* EXERCISE GOAL *
Each of the entries should be retyped precisely as it appears.

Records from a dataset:
━━━━━━━━━━━━━━━━━━━━━━━━━━━━━━
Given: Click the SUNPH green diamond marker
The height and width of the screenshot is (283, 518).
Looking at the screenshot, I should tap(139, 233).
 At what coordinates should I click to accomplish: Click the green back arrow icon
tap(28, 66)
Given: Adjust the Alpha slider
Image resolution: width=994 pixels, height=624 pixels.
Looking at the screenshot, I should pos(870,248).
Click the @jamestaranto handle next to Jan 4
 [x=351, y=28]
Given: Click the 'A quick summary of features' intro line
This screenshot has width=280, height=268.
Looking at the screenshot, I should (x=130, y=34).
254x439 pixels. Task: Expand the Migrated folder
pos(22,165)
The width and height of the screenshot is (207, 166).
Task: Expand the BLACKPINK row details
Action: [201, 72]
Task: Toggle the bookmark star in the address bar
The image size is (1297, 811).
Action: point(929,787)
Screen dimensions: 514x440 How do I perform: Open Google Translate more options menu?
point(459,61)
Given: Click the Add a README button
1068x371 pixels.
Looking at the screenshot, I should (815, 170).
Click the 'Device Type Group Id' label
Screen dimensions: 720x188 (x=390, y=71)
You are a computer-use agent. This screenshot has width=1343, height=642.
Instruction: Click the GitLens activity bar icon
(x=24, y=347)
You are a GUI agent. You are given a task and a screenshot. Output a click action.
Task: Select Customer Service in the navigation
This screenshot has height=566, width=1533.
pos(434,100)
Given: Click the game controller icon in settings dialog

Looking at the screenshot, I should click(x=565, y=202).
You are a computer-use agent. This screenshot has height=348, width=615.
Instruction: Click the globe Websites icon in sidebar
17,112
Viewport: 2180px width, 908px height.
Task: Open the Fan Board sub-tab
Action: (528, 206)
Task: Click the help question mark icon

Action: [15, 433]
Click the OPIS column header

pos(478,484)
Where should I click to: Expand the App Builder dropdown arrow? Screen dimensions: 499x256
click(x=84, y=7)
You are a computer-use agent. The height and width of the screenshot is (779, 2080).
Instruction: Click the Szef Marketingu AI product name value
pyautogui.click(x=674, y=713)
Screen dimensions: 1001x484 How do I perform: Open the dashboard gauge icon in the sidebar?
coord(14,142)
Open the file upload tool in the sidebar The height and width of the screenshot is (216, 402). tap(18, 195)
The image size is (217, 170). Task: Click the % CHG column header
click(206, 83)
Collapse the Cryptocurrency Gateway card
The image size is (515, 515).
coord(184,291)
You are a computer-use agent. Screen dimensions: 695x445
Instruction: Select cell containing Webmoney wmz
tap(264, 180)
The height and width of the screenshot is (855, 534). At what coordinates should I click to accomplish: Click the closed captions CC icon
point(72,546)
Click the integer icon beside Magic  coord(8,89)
━━━━━━━━━━━━━━━━━━━━━━━━━━━━━━
* RESULT FOR THIS EXERCISE *
Given: Click the SUNPH green diamond marker
The height and width of the screenshot is (283, 518).
Looking at the screenshot, I should tap(139, 233).
 At what coordinates should I click to accomplish: Click the green back arrow icon
tap(28, 66)
Given: Adjust the Alpha slider
Image resolution: width=994 pixels, height=624 pixels.
Looking at the screenshot, I should pos(870,248).
Click the @jamestaranto handle next to Jan 4
 [x=351, y=28]
Given: Click the 'A quick summary of features' intro line
This screenshot has width=280, height=268.
Looking at the screenshot, I should (x=130, y=34).
254x439 pixels. Task: Expand the Migrated folder
pos(22,165)
The width and height of the screenshot is (207, 166).
Task: Expand the BLACKPINK row details
Action: [201, 72]
Task: Toggle the bookmark star in the address bar
The image size is (1297, 811).
Action: point(929,787)
Screen dimensions: 514x440 How do I perform: Open Google Translate more options menu?
point(459,61)
Given: Click the Add a README button
1068x371 pixels.
Looking at the screenshot, I should (815, 170).
Click the 'Device Type Group Id' label
Screen dimensions: 720x188 (x=390, y=71)
You are a computer-use agent. This screenshot has width=1343, height=642.
Instruction: Click the GitLens activity bar icon
(x=24, y=347)
You are a GUI agent. You are given a task and a screenshot. Output a click action.
Task: Select Customer Service in the navigation
This screenshot has height=566, width=1533.
pos(434,100)
Given: Click the game controller icon in settings dialog

Looking at the screenshot, I should click(x=565, y=202).
You are a computer-use agent. This screenshot has height=348, width=615.
Instruction: Click the globe Websites icon in sidebar
17,112
Viewport: 2180px width, 908px height.
Task: Open the Fan Board sub-tab
Action: (528, 206)
Task: Click the help question mark icon

Action: [15, 433]
Click the OPIS column header

pos(478,484)
Where should I click to: Expand the App Builder dropdown arrow? Screen dimensions: 499x256
click(x=84, y=7)
You are a computer-use agent. The height and width of the screenshot is (779, 2080).
Instruction: Click the Szef Marketingu AI product name value
pyautogui.click(x=674, y=713)
Screen dimensions: 1001x484 How do I perform: Open the dashboard gauge icon in the sidebar?
coord(14,142)
Open the file upload tool in the sidebar The height and width of the screenshot is (216, 402). tap(18, 195)
The image size is (217, 170). Task: Click the % CHG column header
click(206, 83)
Collapse the Cryptocurrency Gateway card
The image size is (515, 515).
coord(184,291)
You are a computer-use agent. Screen dimensions: 695x445
Instruction: Select cell containing Webmoney wmz
tap(264, 180)
The height and width of the screenshot is (855, 534). At what coordinates should I click to accomplish: Click the closed captions CC icon
point(72,546)
Click the integer icon beside Magic  coord(8,89)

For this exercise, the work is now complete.